There was a time when it seemed as if first-time buyers would be kept off the property ladder forever.
Mortgages became almost impossible without a deposit put down by mum and dad and vast areas of the country became unaffordable for the first-time buyer on an average salary.
How things have changed. After four years of decline, the number of first-time buyers has grown for two years in a row, and last year the growth, at 22%, was the biggest in a decade. Not only that, 45% of the purchases financed by a mortgage in 2013 were made by first-time buyers.
For young people who want to buy a house this is obviously good news. Indeed, with prices remaining relatively stable in many parts of Scotland, buying a house or flat is now cheaper than renting - and it has been some time since that has been the case.
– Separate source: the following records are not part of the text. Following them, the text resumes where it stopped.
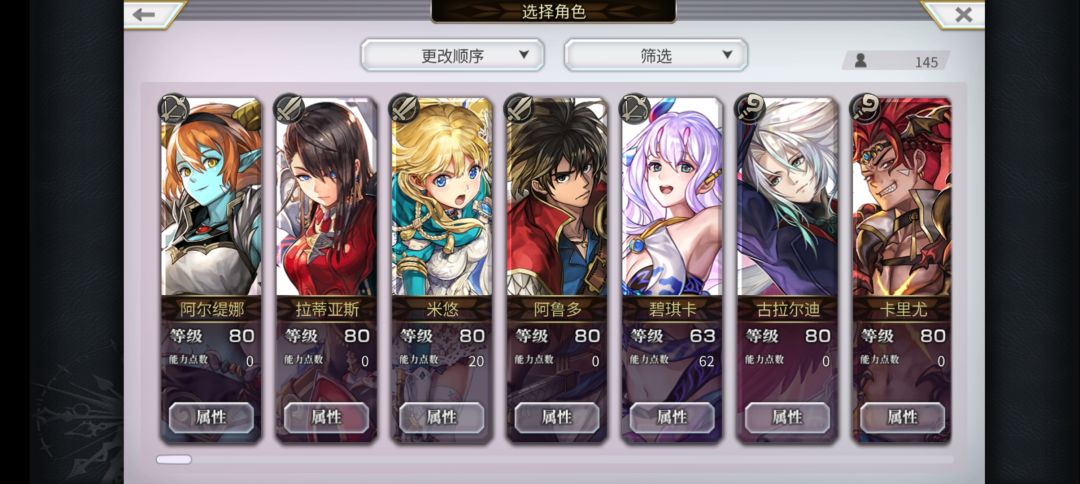Click the sword class icon on 阿鲁多
Viewport: 1080px width, 484px height.
519,108
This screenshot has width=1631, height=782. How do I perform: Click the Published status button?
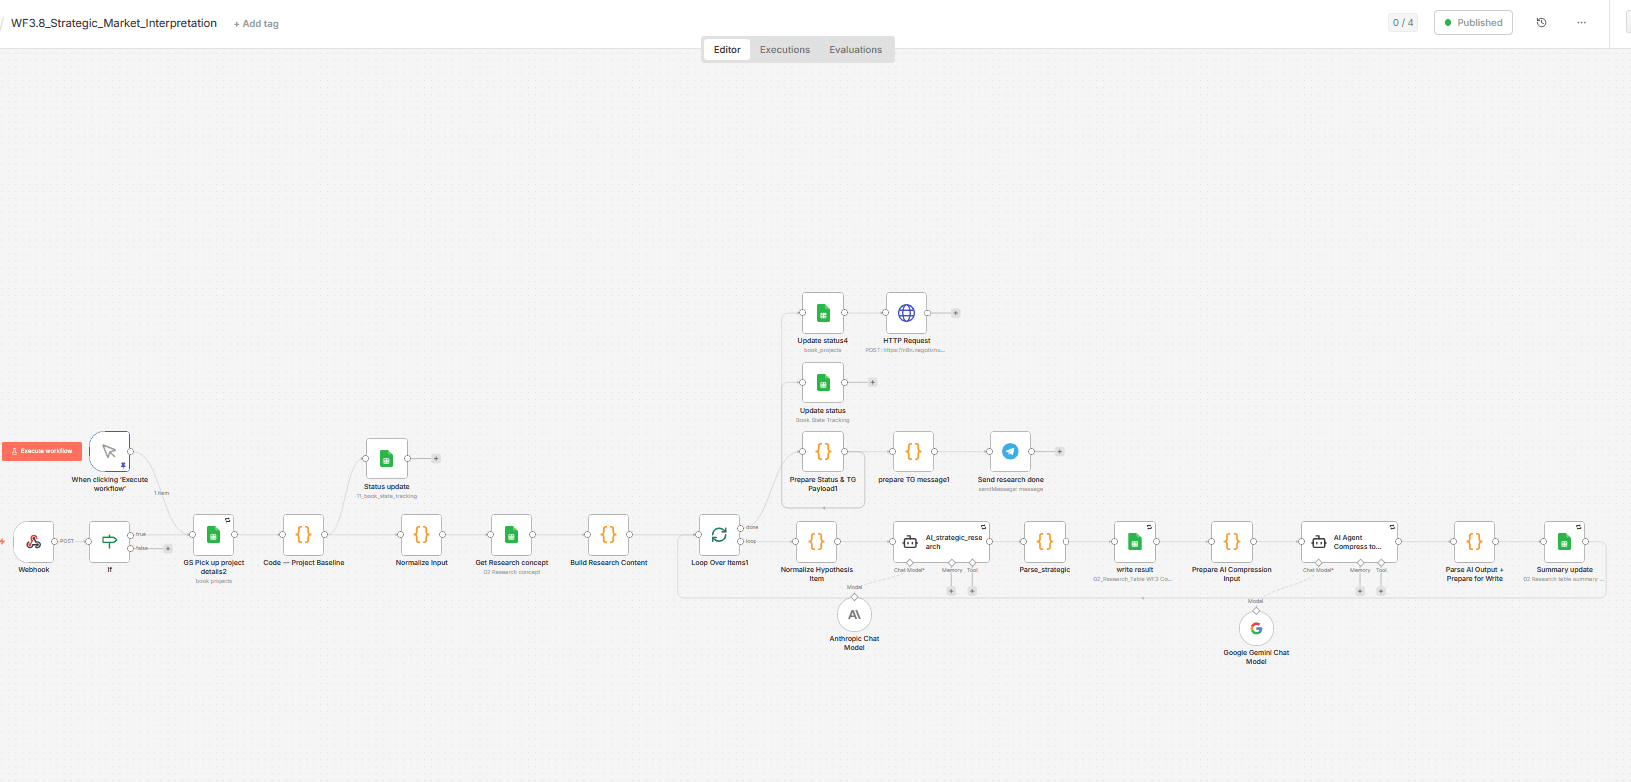tap(1473, 23)
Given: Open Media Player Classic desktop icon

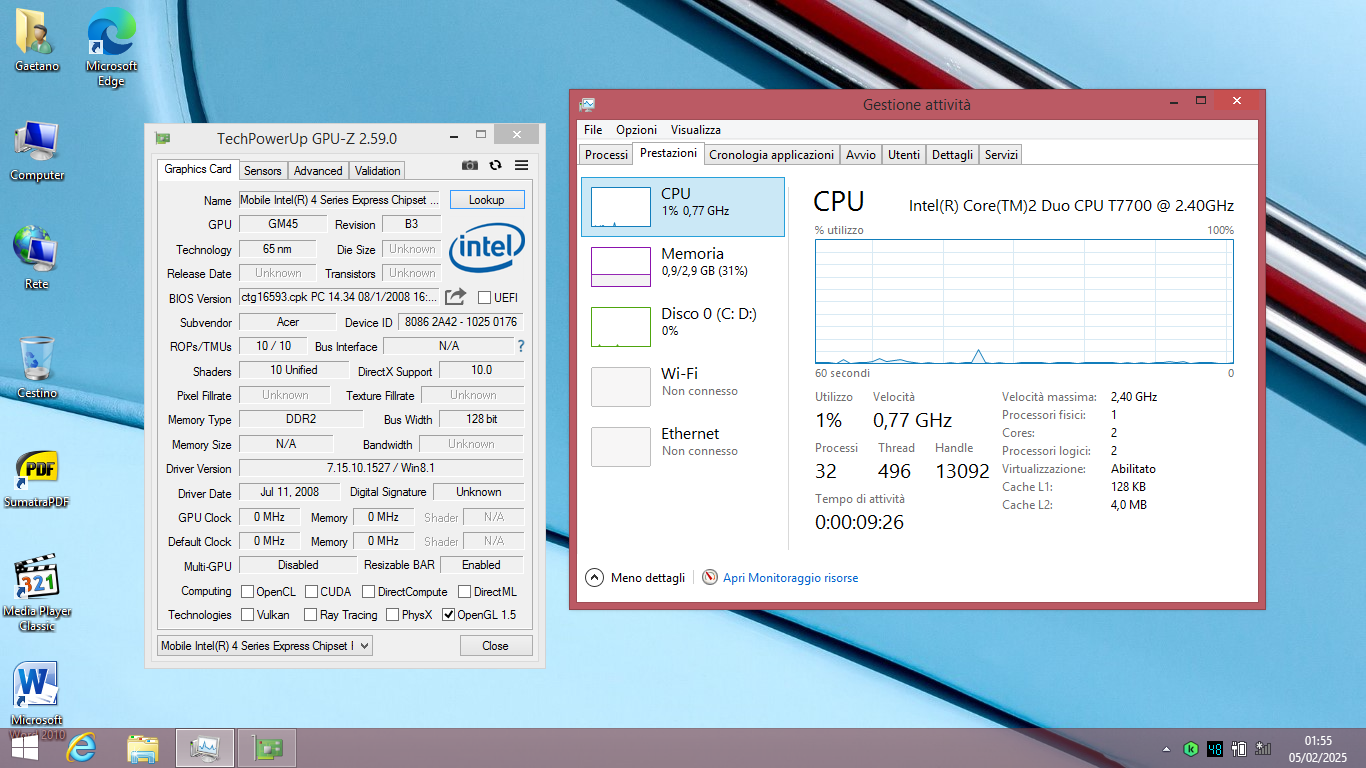Looking at the screenshot, I should 36,585.
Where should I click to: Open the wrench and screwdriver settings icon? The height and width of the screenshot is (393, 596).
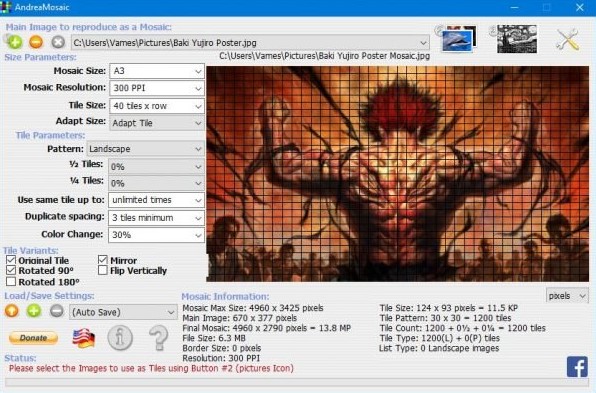568,39
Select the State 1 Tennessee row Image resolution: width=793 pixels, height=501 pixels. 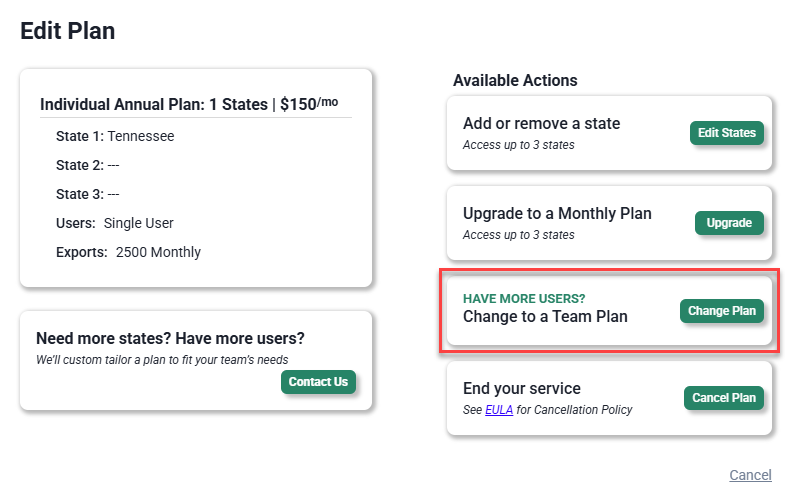coord(115,136)
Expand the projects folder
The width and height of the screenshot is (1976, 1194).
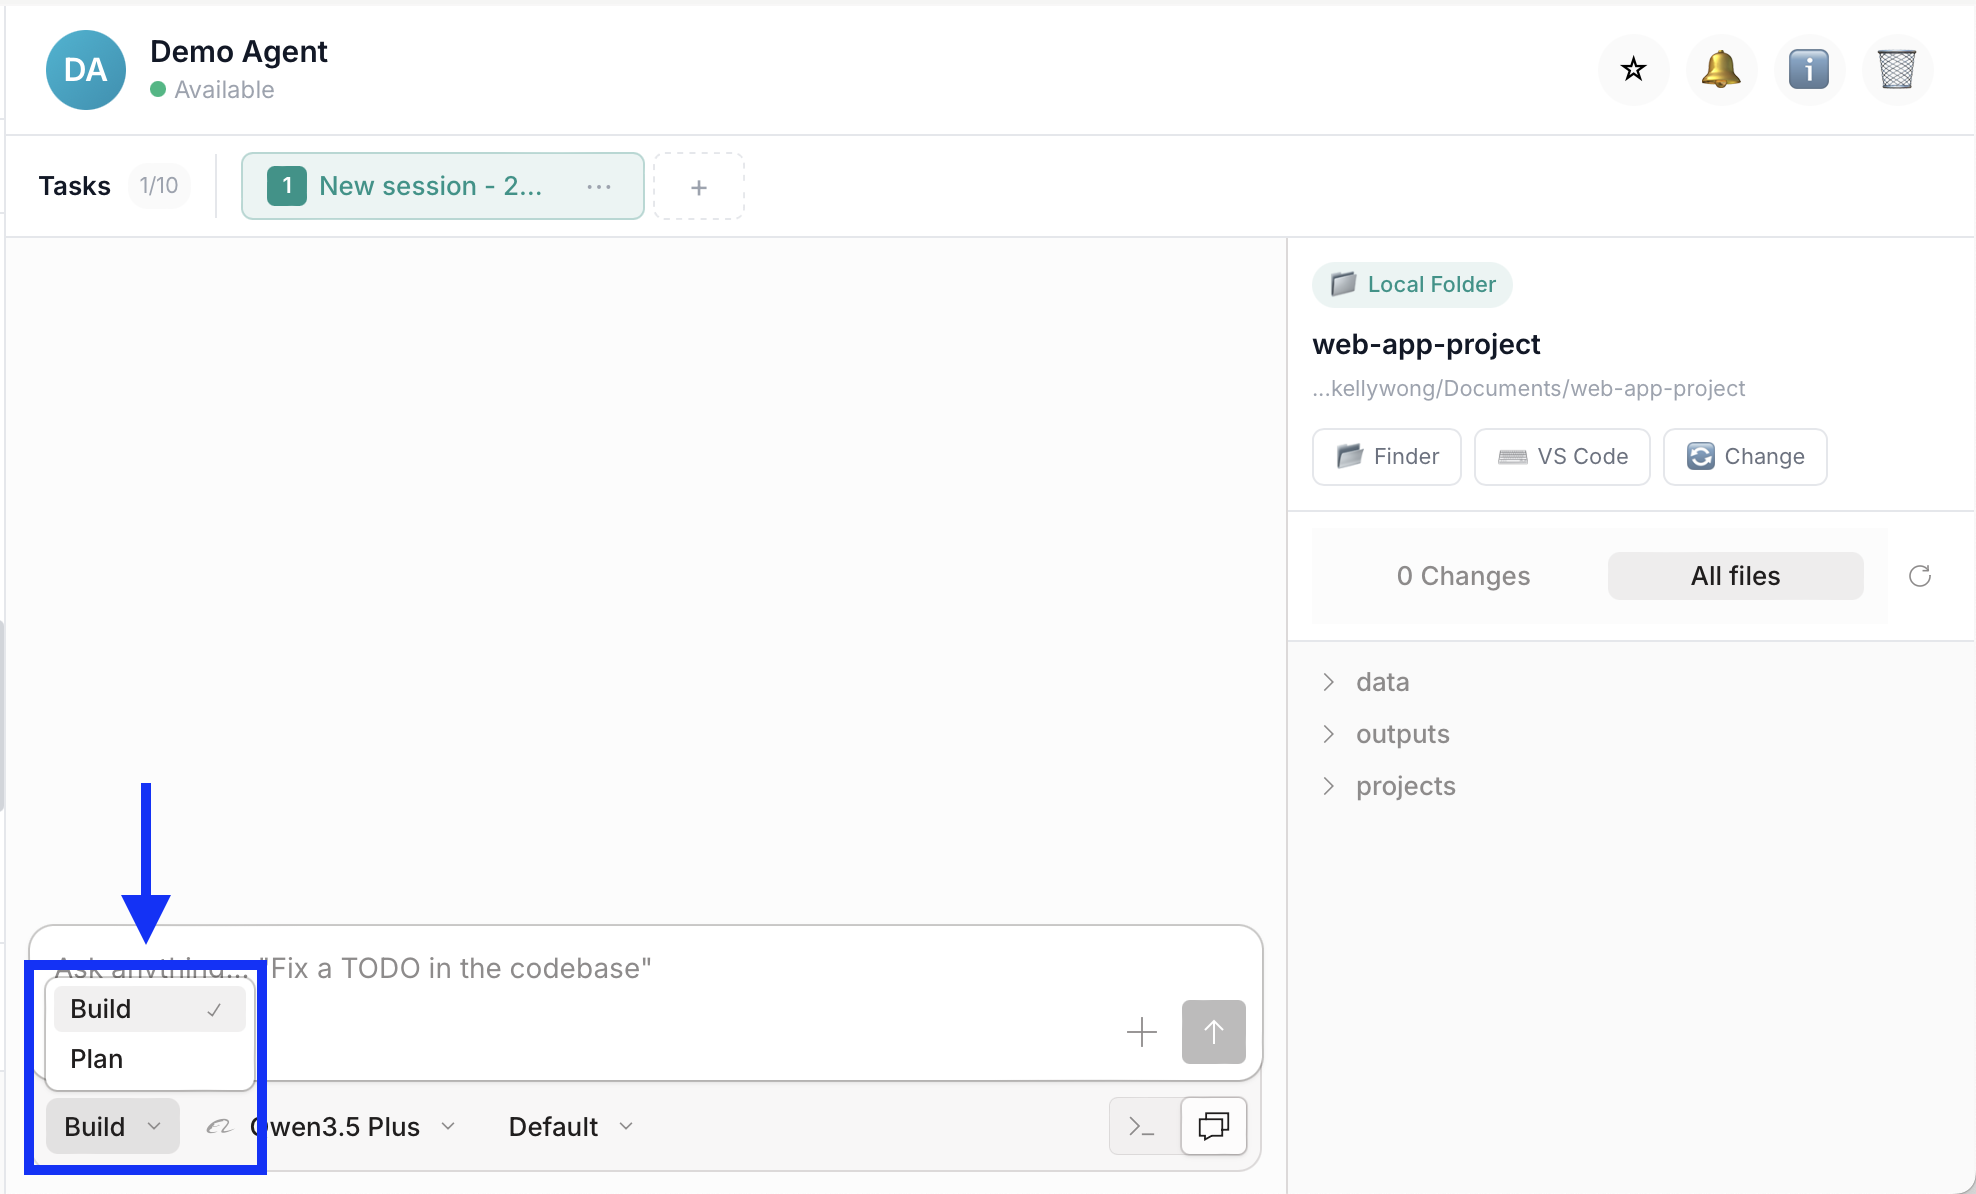pyautogui.click(x=1405, y=786)
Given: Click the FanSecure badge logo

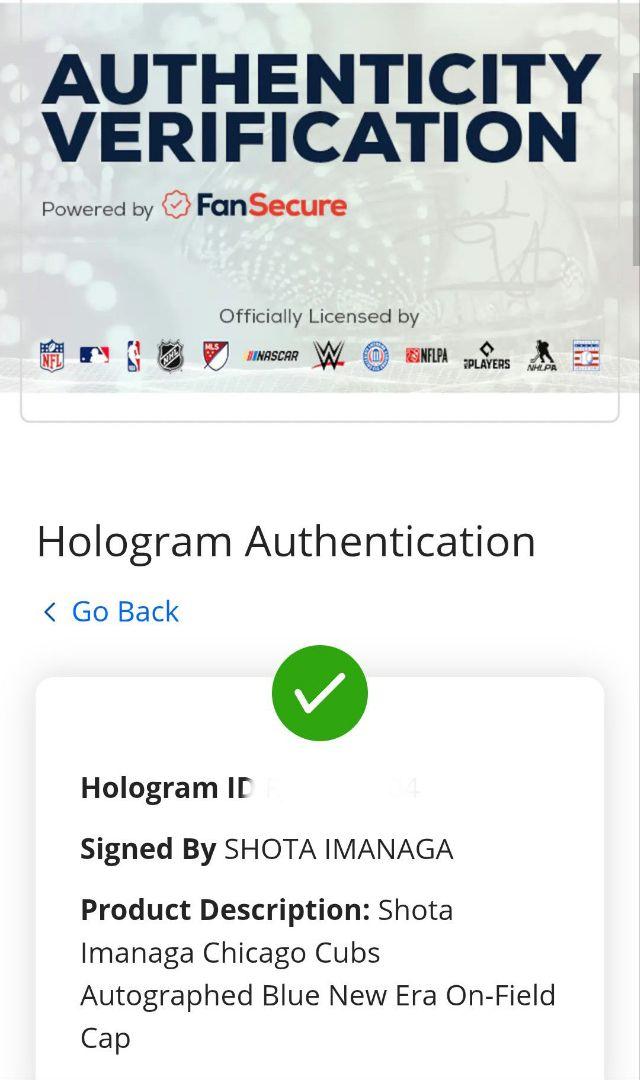Looking at the screenshot, I should (175, 205).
The rise in first-time buyers is also good for the property industry, which has seen a sluggish market finally start to get up off the floor. And the consequent benefits for other sectors of the economy should not be under-estimated - after all, people who buy houses have to go out and buy things to put in them.
However, there is still good reason to be cautious because the rise in first-time buyers is being driven mainly by two factors - both of which should come with a health warning.
The first is record low interest rates, frozen by the Bank of England at 0.5% until unemployment falls below 7%. This guarantee has allowed many young people to take up mortgages that would otherwise be too expensive.
The problem is that the drop in unemployment is likely to happen sooner rather than later - perhaps early this year - and that could trigger the Bank to review interest rates. Should the rate go up, first-time buyers on tight incomes could find themselves in trouble. Some may default on their mortgages.
The second factor which is driving up purchases by first-time buyers is the Government's Help to Buy scheme. In the first month of the scheme alone, 2384 people in the UK signed up and, for those buyers, Help to Buy is the difference between being able to afford a home of their own and not.
But with Help to Buy too, caution is needed. This week, Prime Minister David Cameron insisted the scheme was not artificially fuelling the housing market but the fact that half of the house purchases financed by a mortgage in 2013 were made by first-time buyers is a clue to the extent to which Help to Buy may be distorting the market. The risk of another housing bubble remains.
The longer-term danger is that Help to Buy, combined with record low interest rates, is giving first-time buyers a leg-up to homes they may not be able to afford in the future. There is nothing wrong with buyers stretching themselves to achieve the ambition of owning their own home - after all, previous generations could fulfil that ambition - but these first-time buyers may also be distracting attention away from an issue which has still not been solved: the shortage of affordable homes for young people. The Government would do well to focus some more attention on that.